On a parallel track, Lang has asked Commerce Department Inspector General Todd Zinser to open an investigation into the rule-making process that produced Amendment 16, which houses the catch share regulatory scheme being blamed for devastating small, independent fishermen and their communities. Amendment 16 and its implementation was the focus of the lawsuit.
Lang has also asked both houses of Congress to call subcommittee hearings to put witnesses under oath to illuminate what he has asserted to be improper influence on the federal government by the non-government organizations, including the Environmental Defense Fund.
Zobel refused to allow the plaintiffs to conduct discovery.
The plaintiffs, led by the hub groundfishing port cities of Gloucester and New Bedford, have 60 days from last Thursday — when U.S. District Judge Rya Zobel dealt the industry what attorney Stephen Ouellette has described as a "death knell" — to file notice of appeal.
Amendment 16 and its catch share program have accelerated the consolidation that NOAA administrator Jane Lubchenco described as her goal for the groundfishery, with permits changing hands from Pt. Judith, R.I. to Maine.
Ouellette said four groundfishing clients of his were in the process of selling out, with prices rising quickly now that the uncertainty about the future was, in the eyes of many, removed by the Zobel ruling.
Zobel ruled that, since the NOAA and its agencies — including the New England Fishery Management Council — followed the appropriate administrative process and adhered to the letter of the law, the court was powerless even in the face of a plan that brought economic hardships to fishing communities, something that the Magnuson-Stevens Act explicitly requires the government to attempt to avoid while achieving conservation ends.
"An administrative agency can do whatever they want even if it causing harm as long as they dot their 'i's and cross their 't's," said Ouellette in an email.

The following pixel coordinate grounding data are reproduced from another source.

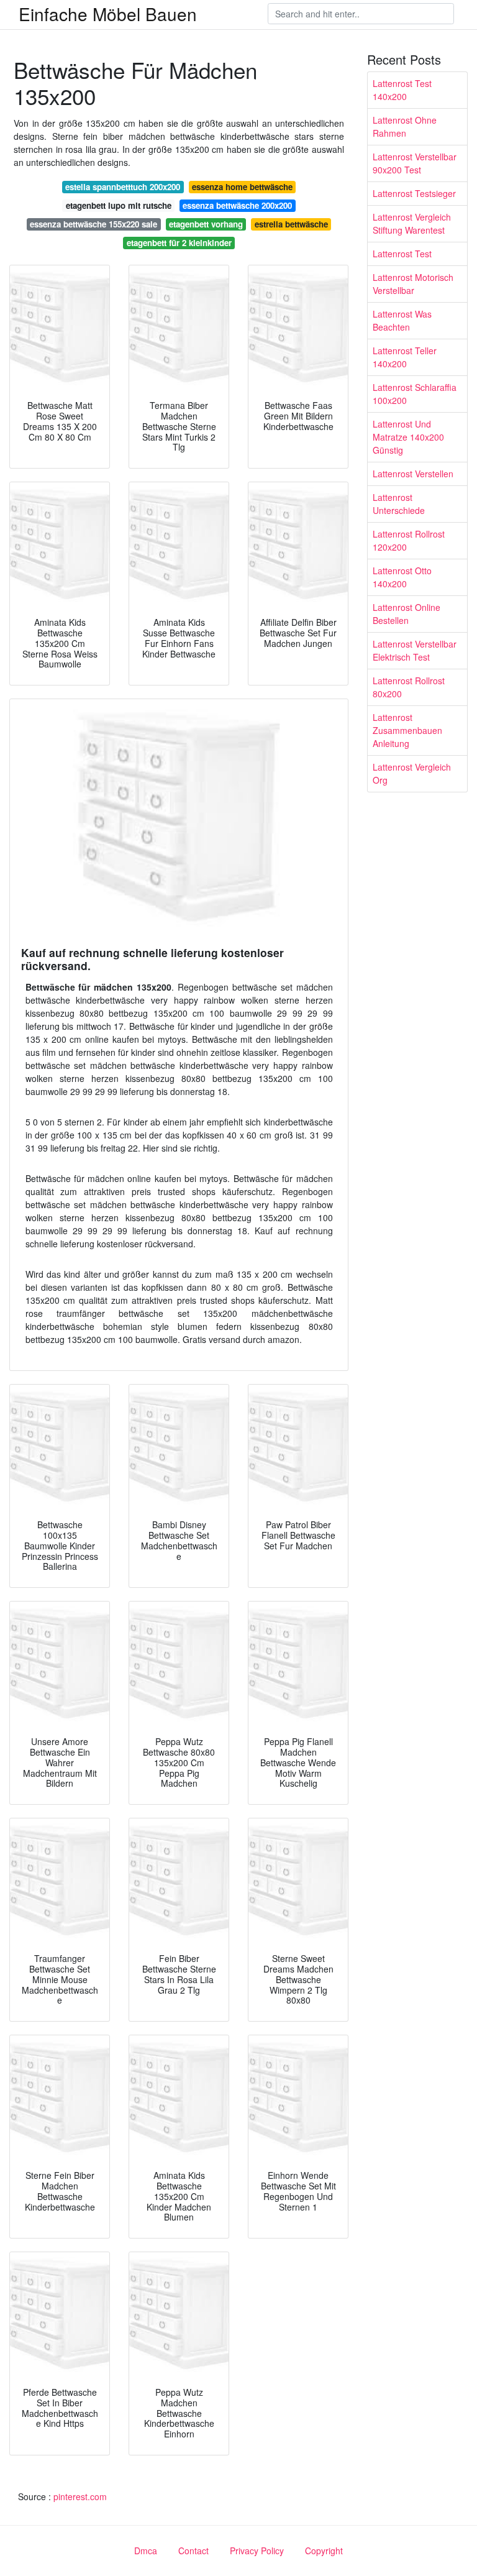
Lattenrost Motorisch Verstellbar (413, 283)
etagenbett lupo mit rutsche (118, 205)
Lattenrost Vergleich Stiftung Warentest (412, 223)
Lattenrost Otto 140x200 (402, 577)
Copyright (324, 2550)
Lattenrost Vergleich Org (412, 773)
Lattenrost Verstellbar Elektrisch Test (415, 650)
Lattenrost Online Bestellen (406, 613)
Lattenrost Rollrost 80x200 (409, 687)
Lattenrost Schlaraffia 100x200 (415, 393)
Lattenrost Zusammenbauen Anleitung (407, 730)
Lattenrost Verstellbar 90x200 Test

Pamela Lafreniere, co-counsel with Ouellette, said she has been looking closely at a section of the ruling in which Zobel seemed to be saying that the sector system which was created to allow the fishing cooperatives to work with group allocations of catch shares, while acknowledging the regimen, which would cause "a negative short-term economic effect on the (industry)," was not a "conservation measure."

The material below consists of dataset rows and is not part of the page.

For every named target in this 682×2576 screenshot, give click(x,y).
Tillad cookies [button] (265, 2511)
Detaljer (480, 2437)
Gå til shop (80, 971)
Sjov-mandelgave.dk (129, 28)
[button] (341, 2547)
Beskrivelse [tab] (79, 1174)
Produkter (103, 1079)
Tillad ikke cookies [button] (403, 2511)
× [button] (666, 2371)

"If it's not a conservation measure, and it has adverse impacts, then I don't see how it can be allowed to proceed," Lafreniere said in a telephone interview. "Under Magnuson, there can be adverse impacts in a conservation measure, but if it's a not conservation measure, why are you causing harm?"
Ouellette said he agreed.
"They (catch share sectors, or fishing cooperatives) are an economic allocation tool, which for some will ameliorate the effect of the "conservation measures" by forcing enough people out of the industry that the remaining few will have large enough allocations to survive economically, despite measures that limit landings and dramatically increase costs.
"The judge ignores the fact that the agency had other alternatives to ameliorate the economic loss such as ending chronic underfishing by letting the fleet land the 140 million pounds of quota left in the sea every year," Ouellette said.
State Rep. Ann-Margaret Ferrante, D-Gloucester, said Wednesday the ruling redirected attention from the courts to Congress.
"Undoubtedly, as stated by Judge Zobel herself in her decision, the standard of review in these types of cases calls for the judge to give extraordinary deference to the government," Ferrante wrote in an email. "Therefore, the judge has now placed our community's fate in the hands of Congress to more definitively and explicitly state its intention and vision for our fishery, industry and community.
"The time for theorizing and appealing is over. We do not have years to wait for appeals to be decided.
"In the coming months, the fate of our community will be forever decided by market forces created, inspired and unequivocally directed by Jane Lubchenco and her alliance with Wall Street influenced environmental organizations, unless our Congressional leaders decide otherwise.
"The fate of our fishery clearly lies solely within the hands of our congressional lawmakers," Ferrante wrote.